課題の指示 |
A – スローカロリーについての対談で、難波は糖質をまったく摂らないとどうなると述べているか。
B – スローカロリーについての対談で、糖質をある程度摂ることが必要だとされる理由を、1〜3文で説明せよ。
C – スローカロリーについての対談の続きを、最後の文の後から書いてください。

本文抜粋 |

4. 今回の研究から「スローカロリー」を考える

---- 今回の研究を見て、「スローカロリー」(ゆっくり消化吸収する)という考え方を、どうお感じになりましたか?

難波: 糖質は、今回の研究のように摂取後の反応で一番シャープに差が出ますからね。スローダイエットというかスローライフというネーミングも聞きますが、同じカロリーでも穏やかに吸収することで、身体にやさしいというコンセプトは着想として間違っていないと思います。

---- 近年、血糖値の上昇を防ぐために、糖質の摂取量を減らす低糖質ダイエットといった考え方が注目されています。一方で、糖質の摂り方として、摂取する糖質の種類を変えてみるという考え方も有効でしょうか。

難波: はい、例えばGI(グリセミックスインデックス)という、食品ごとの血糖上昇に注目した考え方については、海外では山のように文献がありますね。低糖質食という考え方はともかく、スローカロリー食といった考えも1つの食生活の知恵として有用だと思います。

 あと、食事の工夫でできることは、野菜を先に食べるというようにプロセスを変えたり、満腹感を変えるということくらいでしょうか。満腹感からすると、糖質をまったく摂らないとむしろ満腹感を得にくいのです。アミノ酸と脂肪だけでは得にくい。だから糖質をある程度摂るということは必要です。だからといってブドウ糖や砂糖のような吸収が早いものは、大量に摂ると身体を痛めつけますよということになります。

データ欄 |
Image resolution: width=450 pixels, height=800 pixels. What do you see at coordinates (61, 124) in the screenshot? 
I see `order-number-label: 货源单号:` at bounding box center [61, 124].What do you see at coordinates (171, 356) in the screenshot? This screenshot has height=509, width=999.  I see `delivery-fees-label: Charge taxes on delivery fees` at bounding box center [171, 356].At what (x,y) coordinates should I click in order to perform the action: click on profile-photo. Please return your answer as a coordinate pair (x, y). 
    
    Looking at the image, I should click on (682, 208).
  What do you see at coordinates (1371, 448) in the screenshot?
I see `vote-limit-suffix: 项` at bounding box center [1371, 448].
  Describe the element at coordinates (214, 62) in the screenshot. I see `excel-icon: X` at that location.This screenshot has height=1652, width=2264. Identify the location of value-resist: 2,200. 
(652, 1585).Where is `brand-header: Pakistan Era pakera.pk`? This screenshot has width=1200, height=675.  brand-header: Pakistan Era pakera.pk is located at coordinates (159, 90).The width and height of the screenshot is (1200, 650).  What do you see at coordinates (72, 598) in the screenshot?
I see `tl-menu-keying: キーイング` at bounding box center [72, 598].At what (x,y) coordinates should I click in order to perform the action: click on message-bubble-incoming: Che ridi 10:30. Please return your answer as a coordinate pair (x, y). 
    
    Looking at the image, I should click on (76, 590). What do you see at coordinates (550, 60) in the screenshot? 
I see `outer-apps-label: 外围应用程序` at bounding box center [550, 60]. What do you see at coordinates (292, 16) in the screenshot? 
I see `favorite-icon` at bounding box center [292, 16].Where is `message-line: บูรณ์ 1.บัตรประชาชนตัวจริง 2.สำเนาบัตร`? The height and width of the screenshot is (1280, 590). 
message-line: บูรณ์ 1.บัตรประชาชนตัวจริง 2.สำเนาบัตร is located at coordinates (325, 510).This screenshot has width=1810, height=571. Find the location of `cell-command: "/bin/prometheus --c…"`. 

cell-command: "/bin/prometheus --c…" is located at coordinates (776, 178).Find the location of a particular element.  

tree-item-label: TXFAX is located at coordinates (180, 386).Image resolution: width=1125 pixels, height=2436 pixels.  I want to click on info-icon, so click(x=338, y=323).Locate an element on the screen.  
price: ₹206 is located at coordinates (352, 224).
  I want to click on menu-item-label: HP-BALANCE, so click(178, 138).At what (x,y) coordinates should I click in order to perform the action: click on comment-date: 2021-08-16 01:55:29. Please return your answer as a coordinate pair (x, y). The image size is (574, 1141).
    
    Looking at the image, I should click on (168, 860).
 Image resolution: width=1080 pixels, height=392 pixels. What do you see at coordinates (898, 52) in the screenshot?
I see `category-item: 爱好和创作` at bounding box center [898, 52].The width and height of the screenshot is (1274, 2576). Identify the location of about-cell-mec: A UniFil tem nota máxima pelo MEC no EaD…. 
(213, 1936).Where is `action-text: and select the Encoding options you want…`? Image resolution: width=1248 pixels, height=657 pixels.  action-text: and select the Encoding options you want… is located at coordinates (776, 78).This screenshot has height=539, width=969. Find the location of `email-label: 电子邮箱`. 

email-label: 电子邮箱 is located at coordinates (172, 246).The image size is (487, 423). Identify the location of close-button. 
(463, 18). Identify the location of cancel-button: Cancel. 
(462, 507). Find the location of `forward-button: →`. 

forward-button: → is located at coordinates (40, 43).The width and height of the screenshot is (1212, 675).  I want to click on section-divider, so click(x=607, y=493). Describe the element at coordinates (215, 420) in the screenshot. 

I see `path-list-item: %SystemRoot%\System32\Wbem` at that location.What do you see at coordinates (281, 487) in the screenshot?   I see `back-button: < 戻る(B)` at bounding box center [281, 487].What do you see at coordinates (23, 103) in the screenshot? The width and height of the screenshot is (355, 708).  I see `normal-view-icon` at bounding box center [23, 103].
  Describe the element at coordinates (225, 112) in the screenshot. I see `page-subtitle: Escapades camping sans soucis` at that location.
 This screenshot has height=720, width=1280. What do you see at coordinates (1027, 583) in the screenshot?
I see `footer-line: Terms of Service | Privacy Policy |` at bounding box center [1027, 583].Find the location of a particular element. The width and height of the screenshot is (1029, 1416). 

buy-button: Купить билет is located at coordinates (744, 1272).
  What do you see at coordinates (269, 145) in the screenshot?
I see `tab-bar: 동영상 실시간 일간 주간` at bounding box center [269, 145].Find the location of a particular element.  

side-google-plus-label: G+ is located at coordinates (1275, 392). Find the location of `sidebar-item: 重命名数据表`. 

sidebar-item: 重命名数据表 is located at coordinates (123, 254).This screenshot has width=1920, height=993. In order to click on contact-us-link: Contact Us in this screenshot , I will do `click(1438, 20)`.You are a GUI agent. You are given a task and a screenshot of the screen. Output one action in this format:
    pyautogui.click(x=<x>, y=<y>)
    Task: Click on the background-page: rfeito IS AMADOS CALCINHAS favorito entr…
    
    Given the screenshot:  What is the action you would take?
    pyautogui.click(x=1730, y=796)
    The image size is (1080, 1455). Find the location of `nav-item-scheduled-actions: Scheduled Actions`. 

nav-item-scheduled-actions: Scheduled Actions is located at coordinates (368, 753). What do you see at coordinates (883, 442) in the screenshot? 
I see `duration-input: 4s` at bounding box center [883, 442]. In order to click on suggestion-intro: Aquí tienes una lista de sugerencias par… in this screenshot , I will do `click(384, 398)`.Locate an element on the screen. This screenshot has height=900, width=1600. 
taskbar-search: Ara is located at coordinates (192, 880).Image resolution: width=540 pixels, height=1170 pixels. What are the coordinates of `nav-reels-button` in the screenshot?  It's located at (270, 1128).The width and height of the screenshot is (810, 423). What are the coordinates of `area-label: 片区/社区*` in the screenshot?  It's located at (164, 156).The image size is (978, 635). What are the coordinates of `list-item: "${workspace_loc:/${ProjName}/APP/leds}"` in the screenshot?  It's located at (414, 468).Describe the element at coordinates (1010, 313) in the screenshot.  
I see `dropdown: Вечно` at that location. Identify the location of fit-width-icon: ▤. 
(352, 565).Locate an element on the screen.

演習の解答 |
A – むしろ満腹感を得にくくなる。

B – 糖質をまったく摂らないと、むしろ満腹感を得にくくなるからである。アミノ酸と脂肪だけでは満腹感は得にくいとされている。

C –
---- 健康を維持する食事の方法論は、たくさんありますよね。スローカロリー食でも、食品選びや食べる順番、よく噛むといったこともありますが、どのような食事がよいのでしょうか。

難波: 世にたくさんの料理本があり、身体にいいメニューのレシピもあります。でも、あんな風に毎日支度ができたらいいけどという話ですよね。皆さん、お仕事もっていますから。健康に向けた食生活は、やったほうがいいのは皆、わかっていると思うんです。

5.まとめ

---- では、日常生活で糖質はどのように摂るとよいでしょうか。

難波: いま、コーヒーや紅茶などにお砂糖を入れる人は減っているのではないでしょうか。だから、砂糖なんて摂ってないと思い込んでいる人が多いと思います。でも、実は知らないうちに私たちは砂糖を摂っているんですよね。いわゆる外食とか中食、市販の食品で。なかでも大きいのは清涼飲料水ではないでしょうか。それらには砂糖や液糖(ブドウ糖と果糖)がたくさん使用されています。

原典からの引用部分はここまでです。